La base de données mise en ligne sur Mémoire des hommes donne accès à un corpus large qui prend en compte l’ensemble des personnes fusillées à la suite d’une condamnation par un conseil de guerre de l’armée française au cours du conflit, sans exclure ni civils, ni ressortissants étrangers, ni fusillés condamnés pour des crimes ou délits « de droit commun » ou pour espionnage. Les conseils de guerre de l’intérieur, d’outre-mer et de l’armée d’Orient sont représentés au même titre que les conseils de guerre aux armées du front occidental.

Les fusillés sans jugement sur ordre de l’autorité militaire sont aussi pris en compte. Les exécutions sommaires qui ont laissé des traces dans les archives militaires sont également recensées, qu’il s’agisse d’exécutions dans le feu de l’action par un supérieur, mais aussi de tirs de sentinelles sur des déserteurs ou sur des prisonniers tentant de s’évader, d’homicides par légitime défense par des camarades ou des gendarmes au moment d’une arrestation, etc.

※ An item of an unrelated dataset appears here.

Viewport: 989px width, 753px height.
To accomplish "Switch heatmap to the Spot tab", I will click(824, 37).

Ce sont ainsi 1 008 cas qui sont documentés, dont 55 exécutés et tués sommairement. Le nombre de 953 recouvre donc :

  • 825 fusillés dont la condamnation est documentée par les archives des conseils de guerre ;
  • 101 fusillés documentés par d’autres sources (fichier des morts pour la France et archives des unités et états-majors)
  • 27 fusillés sans jugement pour désobéissance militaire documentés par les archives militaires.

Parmi ces fusillés, au moins 639 l’ont été pour désobéissance militaire.

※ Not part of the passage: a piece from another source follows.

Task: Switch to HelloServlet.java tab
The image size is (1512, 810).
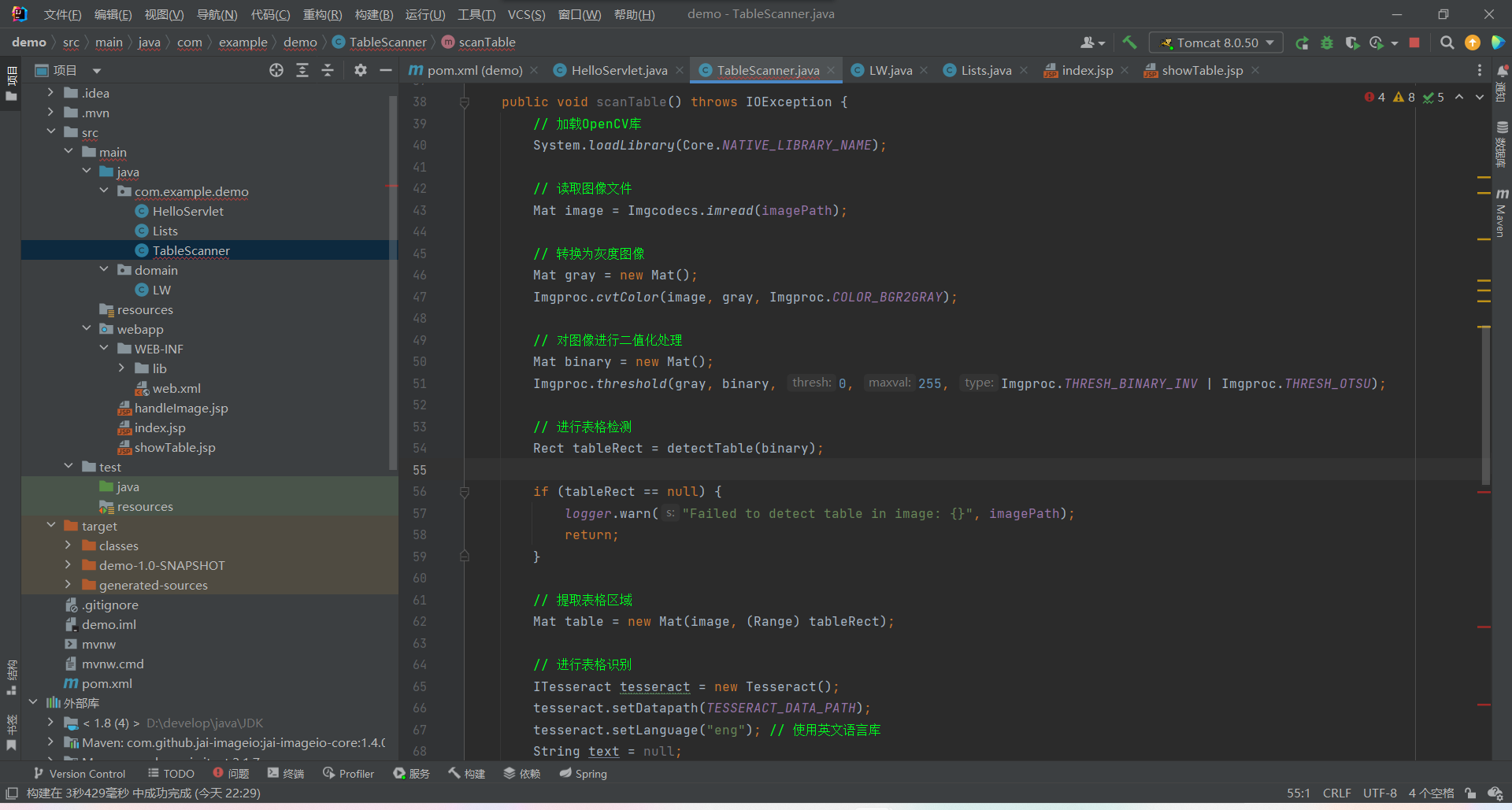Action: click(x=619, y=71)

Les archives des conseils de guerre relatives aux fusillés ont été numérisées et sont consultables dans une base nominative sur Mémoires des hommes. Quelles précautions ont-elles été prises en termes de protection des données personnelles ?

En application de l’article L213-2, alinéa 4, du Code du patrimoine, ces archives sont, comme tous les « documents relatifs aux affaires portées devant les juridictions (…) et à l’exécution des décisions de justice », librement communicables à l’expiration d’un délai de 75 ans à compter de la date du document ou d’un délai de 25 ans à compter de la date de décès de l’intéressé. Ils étaient donc déjà librement communicables aux lecteurs fréquentant la salle de lecture du SHD, à Vincennes.

Toutefois, les données contenues dans ces dossiers (infractions, enquêtes, condamnations, notamment) étant considérées comme sensibles au regard de la loi du 6 janvier 1978, leur mise en ligne excède le cadre défini par la délibération de la CNIL du 12 avril 2012 portant autorisation unique de traitements de données à caractère personnel contenues dans des archives publiques aux fins de communication et de diffusion par des services d’archives publiques.

La mise en ligne de la base de données des fusillés a donc été réalisée après autorisation de la CNIL, dans une délibération en date du 10 juillet 2014. Il faut souligner que conformément à celle-ci, toute réutilisation commerciale de la base et des dossiers de fusillés est proscrite, de même que l’indexation collaborative. Par ailleurs, la délibération précise les la liste des données pouvant être indexées, mais en exclut toutes données sensibles, notamment les motifs de condamnation à mort. C’est pourquoi il est possible d’effectuer des recherches selon les critères suivants : nom, prénoms, date et lieu (commune, département, pays) de naissance, date et lieu de décès, grade et unité d’appartenance, classe, bureau et matricule de recrutement, mention « mort pour la France ».

Au terme de cette recherche, c’est l’intégralité des documents relatifs à chaque fusillé qui est offerte à la lecture de l’internaute : minute de jugement, dossier(s) de procédure ou fiche de décès.